Two of the Company's Audit & Supervisory Board members are appointed from outside the Company. These outside Audit & Supervisory Board members request explanations when necessary and make comments where appropriate at the Board of Directors' meetings that they attend. During the fiscal year under review, outside Audit & Supervisory Board members asked questions and expressed their opinions at the meetings of the Audit & Supervisory Board that they attended.
We have notified each stock exchange in Japan of the designation of two outside Directors and two outside Audit & Supervisory Board members as its independent officers pursuant to the Securities Listing Regulations of Japanese stock exchanges.
Support System for Outside Director and Outside Audit & Supervisory Board Members
The Legal Division, as the office for the board of directors, prepares materials and provides the outside director and outside audit & supervisory board members with information relating to proposals submitted to regular board of directors meetings. The office also provides them with supplementary explanations where requested. The internal auditing unit, as the office for the audit & supervisory board, provides support to outside audit & supervisory board members in such areas as the preparation of materials and provision of relevant information for regular meetings of the audit & supervisory board members. The materials prepared are used to promote information sharing between full-time and outside audit & supervisory board members.
The Fujifilm Group maintains a proactive stance in disclosing such corporate information as management strategies and financial results, with due consideration given to disclosure timeliness, fairness, accuracy, and continuity. This stance is based on a principle interwoven in the Fujifilm Group Charter for Corporate Behavior. In legal terms, we disclose information in strict compliance with the Financial Instruments and Exchange Act of Japan and other relevant laws and regulations as well as timely information disclosure rules of the Japanese stock exchange market on which our stock is listed. We disclose information that is not required by such laws, regulations, and rules but may have material influence on investors' decision-making in a proactive manner and facilitate deeper understanding of Fujifilm. Such information disclosure is carried out through press conferences and briefings and various IR tools, which include our website.
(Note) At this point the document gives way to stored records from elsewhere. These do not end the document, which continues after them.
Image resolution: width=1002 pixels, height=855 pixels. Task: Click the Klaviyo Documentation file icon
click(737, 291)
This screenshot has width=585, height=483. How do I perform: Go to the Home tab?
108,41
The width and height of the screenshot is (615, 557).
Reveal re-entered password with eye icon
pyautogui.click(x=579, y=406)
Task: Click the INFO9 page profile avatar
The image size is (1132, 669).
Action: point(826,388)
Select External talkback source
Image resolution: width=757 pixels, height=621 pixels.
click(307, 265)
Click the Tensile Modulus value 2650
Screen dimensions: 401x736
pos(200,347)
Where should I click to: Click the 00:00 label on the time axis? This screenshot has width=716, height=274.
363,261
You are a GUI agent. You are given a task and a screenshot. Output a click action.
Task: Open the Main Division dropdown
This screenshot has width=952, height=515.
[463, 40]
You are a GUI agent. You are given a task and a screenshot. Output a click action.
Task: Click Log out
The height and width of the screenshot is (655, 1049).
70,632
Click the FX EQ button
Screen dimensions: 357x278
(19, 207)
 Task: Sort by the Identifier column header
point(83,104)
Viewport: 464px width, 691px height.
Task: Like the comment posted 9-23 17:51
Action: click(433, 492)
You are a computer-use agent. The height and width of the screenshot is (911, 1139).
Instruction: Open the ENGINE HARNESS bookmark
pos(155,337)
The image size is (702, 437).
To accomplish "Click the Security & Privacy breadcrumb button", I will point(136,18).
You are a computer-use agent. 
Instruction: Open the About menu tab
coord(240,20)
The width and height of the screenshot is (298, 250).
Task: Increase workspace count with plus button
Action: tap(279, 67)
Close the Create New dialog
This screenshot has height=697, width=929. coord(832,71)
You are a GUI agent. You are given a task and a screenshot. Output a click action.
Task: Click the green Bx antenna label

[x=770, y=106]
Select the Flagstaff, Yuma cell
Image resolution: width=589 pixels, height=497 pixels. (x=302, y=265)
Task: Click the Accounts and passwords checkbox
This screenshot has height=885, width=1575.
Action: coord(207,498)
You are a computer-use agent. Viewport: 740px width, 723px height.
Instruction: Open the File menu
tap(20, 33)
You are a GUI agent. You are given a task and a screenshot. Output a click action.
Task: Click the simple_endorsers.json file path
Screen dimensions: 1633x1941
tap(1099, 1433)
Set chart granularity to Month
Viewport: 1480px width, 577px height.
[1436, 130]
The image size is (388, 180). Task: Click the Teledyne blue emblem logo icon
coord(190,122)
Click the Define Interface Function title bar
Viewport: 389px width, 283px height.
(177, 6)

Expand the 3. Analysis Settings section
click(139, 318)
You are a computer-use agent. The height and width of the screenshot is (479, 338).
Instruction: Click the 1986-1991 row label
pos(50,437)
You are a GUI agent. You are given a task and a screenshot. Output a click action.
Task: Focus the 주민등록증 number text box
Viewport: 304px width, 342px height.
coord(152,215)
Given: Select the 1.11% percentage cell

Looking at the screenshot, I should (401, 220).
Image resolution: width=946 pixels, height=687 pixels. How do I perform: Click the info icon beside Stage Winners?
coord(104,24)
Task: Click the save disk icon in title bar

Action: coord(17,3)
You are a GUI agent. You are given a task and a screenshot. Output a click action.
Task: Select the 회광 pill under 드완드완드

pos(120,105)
We have been strengthening the relationship of trust between Fujifilm and investors and improving the quality of IR activities, while its top management actively participates in these activities. Also, we strive minimize the discrepancy between Fujifilm's true corporate value and its market evaluation by constantly disclosing management policies and other important information and incorporating feedback from capital markets into management processes. More specifically, we hold conferences on financial results every quarter with the attendance of its top management or executive officers. Complementing these briefings, we also hold conferences and small meetings frequently for both domestic and overseas institutional investors. In addition, we have been strengthening the communicational activities with investors by several measures, such as placing a person in charge of IR in its North American branch.
For individual investors, we provide information through its website, while also holding company information sessions in major cities nationwide.
Every effort has been made to disclose detailed information through the Group's IR website. We have posted such information as 10 years of financial data for comparison purposes, trends in our stock price, past performance in connection with the issuance of corporate bonds, and analysts' coverage. We have been trying to enhance the communication of information for both domestic and overseas investors by posting financial reports, presentation materials for business briefings, and others.